Background
Allergic rhinitis (AR) affects almost one in every ten Americans. Many of them rely on mobile applications to make informed decisions about potential exposure to outdoor allergens. Such applications deliver value to the customer by aiding their assessment of exposure risk and thus reducing their overall symptom burden, while also serving as an avenue for manufacturers of anti-allergic preparations to learn more about their target customer demographic, in particular their experience with AR.
Our client, a Fortune 50 healthcare conglomerate, offers an application to provide predictions about symptom severity, and wanted to improve its predictive model.
There were three key challenges involved in enabling the application to deliver more value for users. First, the metric for measuring predictive accuracy was inadequate, as it failed to reflect relative class imbalances — where the classes are not approximately evenly distributed, such as in this case — and the ordering of symptom severity. Second, improving predictive accuracy would require adding and preparing new input variables. And third, there was no documentation or in-house expertise available for the legacy model at the client, which meant that Starschema would have to first reverse-engineer the model, then improve it by using more effective, cutting-edge predictive algorithms.
Updating the data sources entailed two main tasks. The first involved making better use of existing sources. The team found that, by joining together strongly correlated symptoms, they could reduce statistical noise and decrease the model’s complexity to improve its overall robustness. They also expanded the range of inputs – which had previously comprised only key symptoms and pollen counts – with weather and patient treatment information to give the application a more comprehensive foundation for predictions.

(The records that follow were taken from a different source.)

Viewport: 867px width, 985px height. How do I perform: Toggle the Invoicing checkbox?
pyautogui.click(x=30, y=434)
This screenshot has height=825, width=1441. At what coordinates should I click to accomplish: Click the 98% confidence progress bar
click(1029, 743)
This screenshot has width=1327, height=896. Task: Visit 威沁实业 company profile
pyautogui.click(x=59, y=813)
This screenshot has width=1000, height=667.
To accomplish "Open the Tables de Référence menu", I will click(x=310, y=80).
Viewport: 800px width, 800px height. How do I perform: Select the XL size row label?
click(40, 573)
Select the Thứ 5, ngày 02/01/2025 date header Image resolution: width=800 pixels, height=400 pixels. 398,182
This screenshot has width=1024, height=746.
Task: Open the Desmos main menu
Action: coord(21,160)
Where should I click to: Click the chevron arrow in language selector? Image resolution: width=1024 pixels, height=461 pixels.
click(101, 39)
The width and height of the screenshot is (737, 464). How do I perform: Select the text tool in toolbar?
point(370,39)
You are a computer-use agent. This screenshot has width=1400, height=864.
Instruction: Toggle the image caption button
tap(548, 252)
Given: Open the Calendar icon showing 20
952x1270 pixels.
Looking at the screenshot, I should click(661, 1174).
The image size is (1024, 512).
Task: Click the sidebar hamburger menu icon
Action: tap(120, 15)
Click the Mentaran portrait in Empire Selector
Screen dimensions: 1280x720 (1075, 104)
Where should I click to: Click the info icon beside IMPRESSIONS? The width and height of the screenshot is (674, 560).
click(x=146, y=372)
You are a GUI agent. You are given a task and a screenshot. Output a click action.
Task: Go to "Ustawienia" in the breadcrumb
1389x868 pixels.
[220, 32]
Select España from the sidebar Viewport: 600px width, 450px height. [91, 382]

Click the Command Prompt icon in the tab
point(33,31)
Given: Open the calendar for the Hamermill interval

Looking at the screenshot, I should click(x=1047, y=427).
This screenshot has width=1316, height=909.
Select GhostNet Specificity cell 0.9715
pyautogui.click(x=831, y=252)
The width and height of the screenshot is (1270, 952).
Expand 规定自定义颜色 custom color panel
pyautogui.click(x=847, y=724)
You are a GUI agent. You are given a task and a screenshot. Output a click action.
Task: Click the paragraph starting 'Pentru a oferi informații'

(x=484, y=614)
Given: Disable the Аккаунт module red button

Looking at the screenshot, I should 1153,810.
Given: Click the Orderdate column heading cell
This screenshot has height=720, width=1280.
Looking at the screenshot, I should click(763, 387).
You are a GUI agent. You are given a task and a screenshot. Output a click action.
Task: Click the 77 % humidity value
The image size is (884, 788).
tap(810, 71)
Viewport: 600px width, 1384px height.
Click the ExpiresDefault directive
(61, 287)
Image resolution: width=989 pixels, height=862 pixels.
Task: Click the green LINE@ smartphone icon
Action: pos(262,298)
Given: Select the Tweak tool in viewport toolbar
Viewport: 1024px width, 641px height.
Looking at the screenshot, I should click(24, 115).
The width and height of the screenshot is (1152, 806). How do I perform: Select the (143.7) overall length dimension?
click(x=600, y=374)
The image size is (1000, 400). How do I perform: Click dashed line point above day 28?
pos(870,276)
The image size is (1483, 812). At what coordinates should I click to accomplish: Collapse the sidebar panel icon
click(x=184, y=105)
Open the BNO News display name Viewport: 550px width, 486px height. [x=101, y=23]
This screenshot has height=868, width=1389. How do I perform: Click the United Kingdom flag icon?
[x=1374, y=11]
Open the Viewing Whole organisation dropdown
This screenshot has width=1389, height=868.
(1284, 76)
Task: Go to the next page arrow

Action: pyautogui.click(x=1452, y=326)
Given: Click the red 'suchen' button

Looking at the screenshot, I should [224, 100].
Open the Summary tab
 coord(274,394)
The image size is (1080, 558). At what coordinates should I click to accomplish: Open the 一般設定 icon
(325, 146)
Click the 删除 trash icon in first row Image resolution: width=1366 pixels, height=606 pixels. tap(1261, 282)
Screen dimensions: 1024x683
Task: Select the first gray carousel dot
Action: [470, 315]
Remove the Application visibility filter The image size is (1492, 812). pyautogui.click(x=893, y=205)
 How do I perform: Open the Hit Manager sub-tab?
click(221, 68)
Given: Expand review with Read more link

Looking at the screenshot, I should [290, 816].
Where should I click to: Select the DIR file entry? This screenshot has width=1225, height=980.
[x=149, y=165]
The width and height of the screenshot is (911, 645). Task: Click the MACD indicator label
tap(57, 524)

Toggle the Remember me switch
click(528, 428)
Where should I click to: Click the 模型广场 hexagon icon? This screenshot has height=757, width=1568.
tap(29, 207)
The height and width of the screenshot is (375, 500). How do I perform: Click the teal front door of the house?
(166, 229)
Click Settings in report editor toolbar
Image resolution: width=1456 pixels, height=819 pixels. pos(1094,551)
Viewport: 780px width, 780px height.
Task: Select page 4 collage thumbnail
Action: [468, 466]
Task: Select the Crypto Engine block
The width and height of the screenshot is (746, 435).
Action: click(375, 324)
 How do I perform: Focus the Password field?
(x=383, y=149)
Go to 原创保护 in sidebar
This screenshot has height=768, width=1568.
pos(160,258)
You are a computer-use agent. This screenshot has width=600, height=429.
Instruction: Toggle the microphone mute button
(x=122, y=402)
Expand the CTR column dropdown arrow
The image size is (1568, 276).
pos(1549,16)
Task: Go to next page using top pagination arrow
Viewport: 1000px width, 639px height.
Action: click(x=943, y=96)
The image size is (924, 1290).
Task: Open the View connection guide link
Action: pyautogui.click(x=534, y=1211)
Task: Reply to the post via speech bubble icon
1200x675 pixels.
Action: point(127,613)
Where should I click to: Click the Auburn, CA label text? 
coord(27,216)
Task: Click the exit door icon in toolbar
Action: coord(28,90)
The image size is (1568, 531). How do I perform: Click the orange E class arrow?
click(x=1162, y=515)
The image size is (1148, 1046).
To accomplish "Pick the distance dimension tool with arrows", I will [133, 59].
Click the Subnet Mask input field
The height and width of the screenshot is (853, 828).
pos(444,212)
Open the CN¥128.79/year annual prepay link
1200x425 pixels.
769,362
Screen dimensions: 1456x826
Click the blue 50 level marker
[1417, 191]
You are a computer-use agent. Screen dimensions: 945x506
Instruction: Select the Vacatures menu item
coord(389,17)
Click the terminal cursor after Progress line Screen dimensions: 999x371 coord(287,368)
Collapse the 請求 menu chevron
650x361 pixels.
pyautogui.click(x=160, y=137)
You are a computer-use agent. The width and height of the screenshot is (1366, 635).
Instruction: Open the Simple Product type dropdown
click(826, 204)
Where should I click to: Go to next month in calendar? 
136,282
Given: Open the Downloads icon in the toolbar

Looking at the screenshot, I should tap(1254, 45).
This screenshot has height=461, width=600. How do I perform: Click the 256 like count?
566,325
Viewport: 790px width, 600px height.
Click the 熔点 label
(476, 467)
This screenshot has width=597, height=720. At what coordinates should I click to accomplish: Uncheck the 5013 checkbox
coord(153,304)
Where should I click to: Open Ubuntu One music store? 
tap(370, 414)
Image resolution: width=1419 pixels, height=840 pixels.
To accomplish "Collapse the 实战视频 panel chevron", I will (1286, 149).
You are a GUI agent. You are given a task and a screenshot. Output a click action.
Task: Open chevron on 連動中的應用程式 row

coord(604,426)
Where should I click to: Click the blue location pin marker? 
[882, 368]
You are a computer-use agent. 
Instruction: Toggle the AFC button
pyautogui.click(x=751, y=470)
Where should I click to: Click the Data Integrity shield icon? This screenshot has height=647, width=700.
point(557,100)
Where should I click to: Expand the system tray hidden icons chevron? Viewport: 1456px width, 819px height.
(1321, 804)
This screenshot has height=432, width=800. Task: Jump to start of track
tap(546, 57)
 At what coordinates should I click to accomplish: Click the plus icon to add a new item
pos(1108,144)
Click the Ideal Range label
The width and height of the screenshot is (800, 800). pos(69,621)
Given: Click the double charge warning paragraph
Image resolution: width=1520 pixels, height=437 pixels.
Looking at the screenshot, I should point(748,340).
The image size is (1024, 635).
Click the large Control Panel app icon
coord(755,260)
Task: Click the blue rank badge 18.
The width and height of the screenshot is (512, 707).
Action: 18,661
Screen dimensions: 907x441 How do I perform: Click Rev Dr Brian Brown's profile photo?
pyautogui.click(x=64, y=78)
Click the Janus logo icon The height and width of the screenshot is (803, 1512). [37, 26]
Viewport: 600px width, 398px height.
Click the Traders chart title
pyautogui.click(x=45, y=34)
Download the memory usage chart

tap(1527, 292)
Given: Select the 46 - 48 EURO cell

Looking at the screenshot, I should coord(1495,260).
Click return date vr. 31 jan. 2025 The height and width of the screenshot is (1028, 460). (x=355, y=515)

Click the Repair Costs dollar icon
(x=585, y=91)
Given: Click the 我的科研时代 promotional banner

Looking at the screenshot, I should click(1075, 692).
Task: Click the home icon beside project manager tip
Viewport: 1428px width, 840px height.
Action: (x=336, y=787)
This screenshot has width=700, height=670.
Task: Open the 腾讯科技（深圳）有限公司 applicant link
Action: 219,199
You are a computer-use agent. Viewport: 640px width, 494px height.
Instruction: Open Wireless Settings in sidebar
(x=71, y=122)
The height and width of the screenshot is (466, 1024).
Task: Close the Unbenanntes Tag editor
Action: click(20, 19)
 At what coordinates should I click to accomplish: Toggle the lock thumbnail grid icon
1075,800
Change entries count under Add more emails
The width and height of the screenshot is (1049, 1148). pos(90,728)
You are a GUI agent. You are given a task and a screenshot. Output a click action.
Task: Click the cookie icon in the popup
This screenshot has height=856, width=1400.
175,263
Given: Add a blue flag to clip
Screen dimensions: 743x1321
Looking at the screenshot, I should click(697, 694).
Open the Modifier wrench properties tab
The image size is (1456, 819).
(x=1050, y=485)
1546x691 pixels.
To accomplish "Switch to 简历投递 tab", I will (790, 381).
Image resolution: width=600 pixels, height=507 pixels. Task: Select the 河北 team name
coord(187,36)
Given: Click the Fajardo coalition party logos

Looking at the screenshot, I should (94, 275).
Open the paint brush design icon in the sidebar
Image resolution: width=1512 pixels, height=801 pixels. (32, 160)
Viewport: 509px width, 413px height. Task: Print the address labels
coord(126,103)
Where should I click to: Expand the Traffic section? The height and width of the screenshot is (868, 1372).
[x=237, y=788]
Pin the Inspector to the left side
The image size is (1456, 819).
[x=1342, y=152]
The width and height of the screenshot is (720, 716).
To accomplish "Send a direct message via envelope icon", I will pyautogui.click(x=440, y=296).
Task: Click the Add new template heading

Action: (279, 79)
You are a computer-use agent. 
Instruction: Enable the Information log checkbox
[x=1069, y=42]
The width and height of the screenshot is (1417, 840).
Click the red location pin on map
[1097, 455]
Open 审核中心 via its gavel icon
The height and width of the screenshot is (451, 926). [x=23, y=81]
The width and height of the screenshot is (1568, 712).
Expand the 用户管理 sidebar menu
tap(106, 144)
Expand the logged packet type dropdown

In addition, identifying typical co-occurring symptoms made it possible to identify whether the symptoms that the user is experiencing are typically allergic, atypical or mixed regime. This way, the application can provide higher-quality feedback while requiring less manual input from the user.
The most important step involved feature engineering, which allows the model to derive secondary variables from a feature variable. For the purposes of the client’s application, this meant an increase in predictive accuracy, as it enabled the model to consider trends in addition to point data as temporal information. Dimensionality reduction and feature selection helped further improve predictive accuracy by simplifying the model.
The Starschema team then rebuilt, from scratch, the underlying machine learning model based on a Gradient Boosting Regressor algorithm and changed the programming language form Java to Python.
The project also paved the way for future developments that will increase the application’s value. Users will benefit from further improvement in predictive accuracy thanks to the addition of air quality data, while the introduction of sales data will enable the indexing of the start of allergy season to help the client find out how it impacts the sales of allergy symptom relief products.